If multiple comparisons are carried out, one may select multiple contrasts to generate multiple plots.

In "parameters", the user may define the "simplify threshold", the user may select how much grouping of GO terms is performed. At low values, for example, "40S ribosome", "80S ribosome" may be grouped into "ribosome" or even "translation".

If "Bacgkground" is disabled (default), ORA is performed against the organsim's whole proteome. Enabling it will perform ORA against the entire list of proteins identified in the upload.

In visual parameters, the user may select whether the bar chart displays the fold enrichment, statistical significance (-log of p value or FDR-corrected p-value) or simple count of proteins.

Geneset enrichment analysis (GSEA)

This page performs geneset enrichment analysis (GSEA) with Gene Ontology (GO) terms. It can be used to identify which biological processes, molecular functions or cellular components are enriched or depleted in the dataset. Unlike ORA, GSEA is based on the list of all proteins in one or more conditions and it then finds which GO terms are more likely to be among the most abundant, expressed as a normalized enriched score (NES). Thus, it assesses whether proteins associated with predefined gene sets (e.g., pathways or functional categories) are predominantly found at the top or bottom of the ranked list.

In "parameters", the user may define the "simplify threshold", the user may select how much grouping of GO terms is performed. At high values, for example, "40S ribosome", "80S ribosome" may be grouped into "ribosome" or even "translation".

The user may define the level of significance (Alpha) and the FDR correction method. In visual parameters, the user may select whether the bar chart displays the normalized enriched score, statistical significance (-log of p value or FDR-corrected p-value) or the number of proteins making up each set.

This is a bit more computationally intensive than other functions in QProMS, so the analysis may take a few minutes.

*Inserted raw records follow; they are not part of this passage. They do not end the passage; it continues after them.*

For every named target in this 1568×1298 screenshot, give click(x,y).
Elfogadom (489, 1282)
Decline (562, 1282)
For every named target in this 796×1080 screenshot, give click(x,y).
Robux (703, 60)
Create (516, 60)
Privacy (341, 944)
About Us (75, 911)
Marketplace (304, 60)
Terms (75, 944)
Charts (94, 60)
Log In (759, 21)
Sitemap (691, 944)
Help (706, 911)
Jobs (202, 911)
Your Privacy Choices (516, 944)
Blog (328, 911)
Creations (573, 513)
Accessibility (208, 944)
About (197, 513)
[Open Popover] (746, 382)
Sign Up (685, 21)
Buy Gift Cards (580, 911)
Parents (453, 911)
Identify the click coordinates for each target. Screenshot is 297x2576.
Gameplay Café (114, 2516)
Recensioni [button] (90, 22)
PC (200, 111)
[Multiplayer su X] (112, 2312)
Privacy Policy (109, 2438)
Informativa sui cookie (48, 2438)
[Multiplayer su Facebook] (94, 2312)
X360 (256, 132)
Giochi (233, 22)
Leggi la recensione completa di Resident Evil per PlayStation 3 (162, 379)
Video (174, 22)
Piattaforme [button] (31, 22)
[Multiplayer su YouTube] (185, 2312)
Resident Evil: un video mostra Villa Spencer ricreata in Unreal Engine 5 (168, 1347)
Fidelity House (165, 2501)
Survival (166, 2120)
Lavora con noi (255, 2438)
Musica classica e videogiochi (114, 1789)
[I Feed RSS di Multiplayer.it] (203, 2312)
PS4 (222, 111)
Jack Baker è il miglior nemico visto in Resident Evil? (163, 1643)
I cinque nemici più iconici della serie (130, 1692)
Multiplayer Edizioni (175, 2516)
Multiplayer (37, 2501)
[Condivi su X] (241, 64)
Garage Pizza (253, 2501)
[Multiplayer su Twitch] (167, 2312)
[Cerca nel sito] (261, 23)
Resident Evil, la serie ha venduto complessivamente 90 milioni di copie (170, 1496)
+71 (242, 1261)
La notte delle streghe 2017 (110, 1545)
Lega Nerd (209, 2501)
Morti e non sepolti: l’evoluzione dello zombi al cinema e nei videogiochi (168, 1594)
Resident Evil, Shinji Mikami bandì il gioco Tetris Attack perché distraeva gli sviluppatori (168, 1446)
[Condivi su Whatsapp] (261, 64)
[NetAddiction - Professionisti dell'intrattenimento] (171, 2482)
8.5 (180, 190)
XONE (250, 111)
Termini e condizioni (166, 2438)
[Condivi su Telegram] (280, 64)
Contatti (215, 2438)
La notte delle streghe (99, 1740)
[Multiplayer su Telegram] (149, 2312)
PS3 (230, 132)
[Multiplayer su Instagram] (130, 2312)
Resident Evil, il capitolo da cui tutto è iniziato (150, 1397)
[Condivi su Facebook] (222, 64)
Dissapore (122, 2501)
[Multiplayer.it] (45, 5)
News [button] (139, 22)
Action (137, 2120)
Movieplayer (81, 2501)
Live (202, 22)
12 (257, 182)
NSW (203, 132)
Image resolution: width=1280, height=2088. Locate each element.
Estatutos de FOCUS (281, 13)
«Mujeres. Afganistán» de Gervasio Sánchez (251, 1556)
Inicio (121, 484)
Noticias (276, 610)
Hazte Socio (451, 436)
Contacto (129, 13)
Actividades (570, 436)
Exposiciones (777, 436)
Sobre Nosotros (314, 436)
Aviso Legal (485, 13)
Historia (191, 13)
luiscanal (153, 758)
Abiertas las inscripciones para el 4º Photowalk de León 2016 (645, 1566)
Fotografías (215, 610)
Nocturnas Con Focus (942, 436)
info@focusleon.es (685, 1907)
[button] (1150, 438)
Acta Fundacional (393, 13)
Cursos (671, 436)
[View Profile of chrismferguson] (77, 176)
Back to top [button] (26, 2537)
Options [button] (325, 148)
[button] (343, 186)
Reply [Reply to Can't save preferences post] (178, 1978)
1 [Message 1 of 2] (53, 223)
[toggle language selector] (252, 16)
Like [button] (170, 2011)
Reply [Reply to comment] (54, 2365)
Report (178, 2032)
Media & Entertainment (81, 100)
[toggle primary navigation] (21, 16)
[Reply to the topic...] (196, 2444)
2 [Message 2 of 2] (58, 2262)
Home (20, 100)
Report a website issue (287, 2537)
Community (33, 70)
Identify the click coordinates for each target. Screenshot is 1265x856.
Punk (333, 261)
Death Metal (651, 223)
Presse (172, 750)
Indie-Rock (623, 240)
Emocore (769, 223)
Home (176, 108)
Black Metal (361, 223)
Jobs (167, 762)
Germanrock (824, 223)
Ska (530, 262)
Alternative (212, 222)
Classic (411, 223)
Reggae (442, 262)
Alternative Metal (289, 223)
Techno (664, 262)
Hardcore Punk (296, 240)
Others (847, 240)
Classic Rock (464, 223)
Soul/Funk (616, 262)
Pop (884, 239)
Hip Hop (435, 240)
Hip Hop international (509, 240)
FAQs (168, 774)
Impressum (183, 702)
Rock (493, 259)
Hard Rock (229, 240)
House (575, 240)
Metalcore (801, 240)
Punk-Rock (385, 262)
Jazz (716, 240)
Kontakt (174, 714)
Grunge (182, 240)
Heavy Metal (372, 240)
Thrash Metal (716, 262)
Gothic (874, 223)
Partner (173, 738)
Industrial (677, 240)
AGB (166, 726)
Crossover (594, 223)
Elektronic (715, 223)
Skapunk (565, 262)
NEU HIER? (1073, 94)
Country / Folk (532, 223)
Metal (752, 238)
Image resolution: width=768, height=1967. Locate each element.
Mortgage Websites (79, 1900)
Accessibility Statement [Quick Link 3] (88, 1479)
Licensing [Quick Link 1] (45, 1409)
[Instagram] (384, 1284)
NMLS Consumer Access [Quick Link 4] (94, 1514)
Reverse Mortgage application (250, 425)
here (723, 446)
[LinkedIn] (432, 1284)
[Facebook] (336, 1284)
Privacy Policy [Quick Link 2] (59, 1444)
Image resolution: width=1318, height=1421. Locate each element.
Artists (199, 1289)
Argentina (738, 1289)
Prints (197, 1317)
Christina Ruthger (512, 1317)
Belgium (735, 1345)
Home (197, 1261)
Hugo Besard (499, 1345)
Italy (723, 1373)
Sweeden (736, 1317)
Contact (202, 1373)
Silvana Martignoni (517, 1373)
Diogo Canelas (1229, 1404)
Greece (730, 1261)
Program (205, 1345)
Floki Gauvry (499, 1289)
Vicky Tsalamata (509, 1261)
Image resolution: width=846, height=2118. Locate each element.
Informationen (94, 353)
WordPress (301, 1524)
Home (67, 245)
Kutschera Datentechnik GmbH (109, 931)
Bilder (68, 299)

Report generation and reproducing the analysis

The app can generate an HTML report that may be shared with collaborators. Clicking on the top right download button enables report download or download of individual tables in excel or csv format as well as individual figures.

Finally, the entire analysis session may be downloaded here. The resulting file in .rds format can then be used down the road to reopen the session in the upload page.

Advanced usage- custom contaminants lists

Users running QProMS locally may edit the contaminants list used by the app for non-MaxQuant searches by editing the contents of the file contaminants.R in apps/static with IDs matching those found in the results table.